Plus nous obtenons du succès dans nos efforts, plus nous subissons des résistances de la part de la grande industrie – notamment de la désinformation et de la mésinformation perpétuées par des tactiques de marketing insidieuses et agressives visant de plus en plus les jeunes, comme la publicité pour les cigarettes électroniques et les vapes, ou pour rendre l’alcool moins cher et plus accessible.
Quelles sont les principales priorités en matière de santé lors de la réunion du Comité régional aux Fidji et quelle est la place du changement climatique et de l’IA ?
Nous nous concentrons sur trois domaines clés. Premièrement, les maladies non transmissibles – représentées par une action renouvelée contre le tabac – et les maladies liées à l’alcool, pour lesquelles nous adaptons les cadres d’action mondiaux de l’OMS à notre région. Nous mettons également en lumière la santé bucco-dentaire, dans une région où plus de 800 millions de personnes vivent avec des maladies buccodentaires largement évitables.

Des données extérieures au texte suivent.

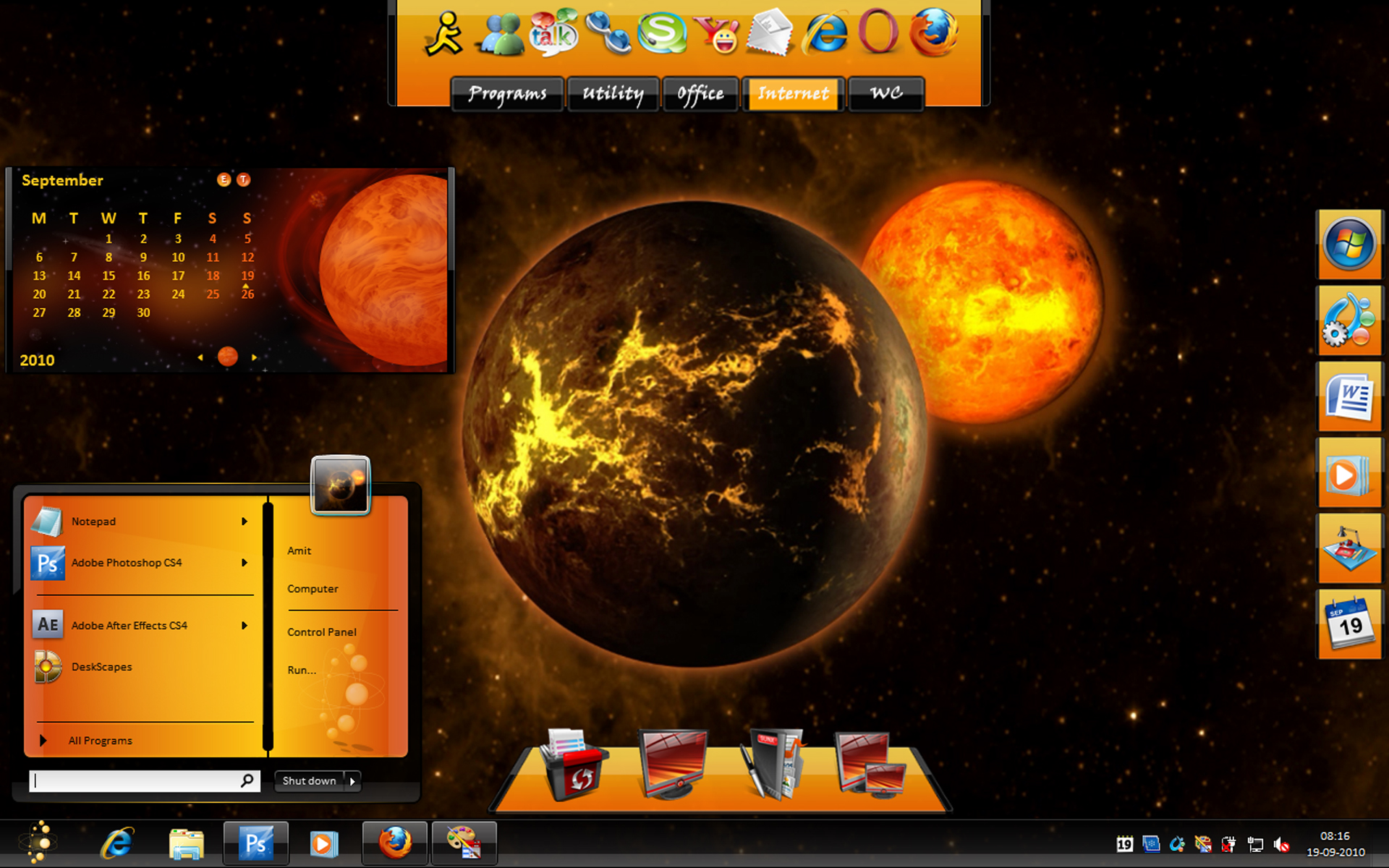Launch Google Talk from the dock
This screenshot has height=868, width=1389.
click(x=553, y=33)
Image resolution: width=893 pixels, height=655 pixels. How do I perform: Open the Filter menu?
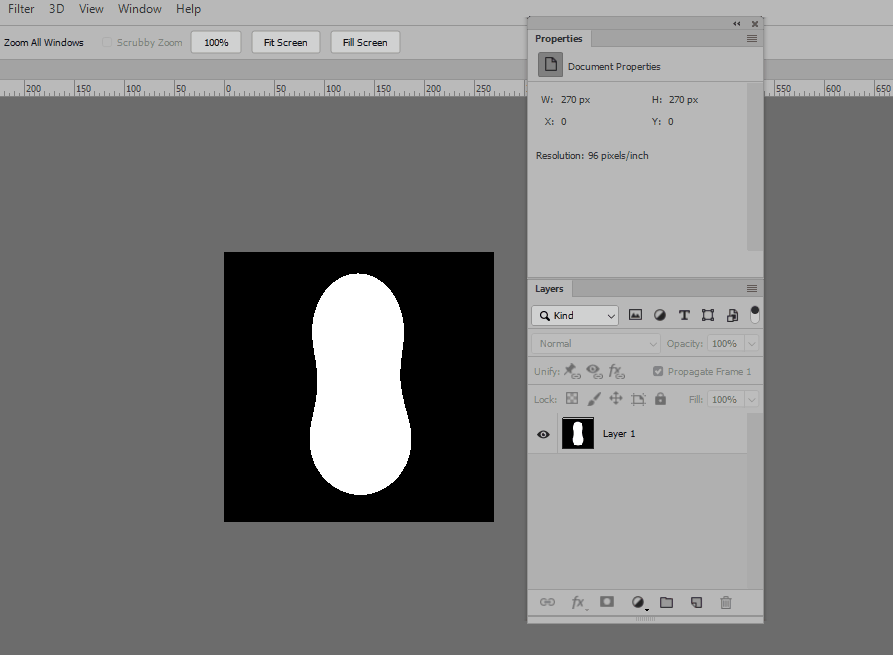click(20, 9)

Deuxièmement, le climat et la santé. Le changement climatique perturbe les schémas d’approvisionnement en eau, d’alimentation et de maladies. Plus précisément, nous appelons à ce que les systèmes de santé de notre région soient beaucoup plus résilients face au changement climatique et à ses impacts – depuis la compromission de l’approvisionnement en eau ayant un impact sur l’assainissement et le contrôle des infections, jusqu’à la réduction des émissions de carbone.
Nous lançons une feuille de route régionale et une stratégie quinquennale pour construire des systèmes de santé résilients au climat par l'intermédiaire de notre Centre Asie-Pacifique pour l'environnement et la santé, basé à Séoul.
Troisièmement, la préparation aux urgences sanitaires – la mise en œuvre des modifications du Règlement sanitaire international et de l’Accord sur la pandémie pour rendre notre région plus sûre.
Nous explorons également le potentiel de l’IA – de la télésanté aux diagnostics – tout en posant des questions difficiles sur l’équité. À qui profite-t-il ? Qui est laissé pour compte ? La santé doit contribuer à combler ces écarts.
Quelle est l’histoire de réussite la plus marquante dans la région et que pouvons-nous en tirer ?
L’élimination de la rougeole et de la rubéole dans 21 pays insulaires du Pacifique (annoncée en septembre) est un triomphe de la collaboration. Malgré des ressources limitées et de vastes distances, les pays ont travaillé ensemble pour protéger leurs communautés. En tant que personne originaire des Tonga, cette réalisation est profondément personnelle.
Cela nous rappelle l’effort mondial visant à éradiquer la variole – preuve que les partenariats en matière de santé peuvent transcender les frontières et la politique. Dans notre monde divisé, je reste un optimiste réaliste : avec la santé en tête, un avenir meilleur est possible.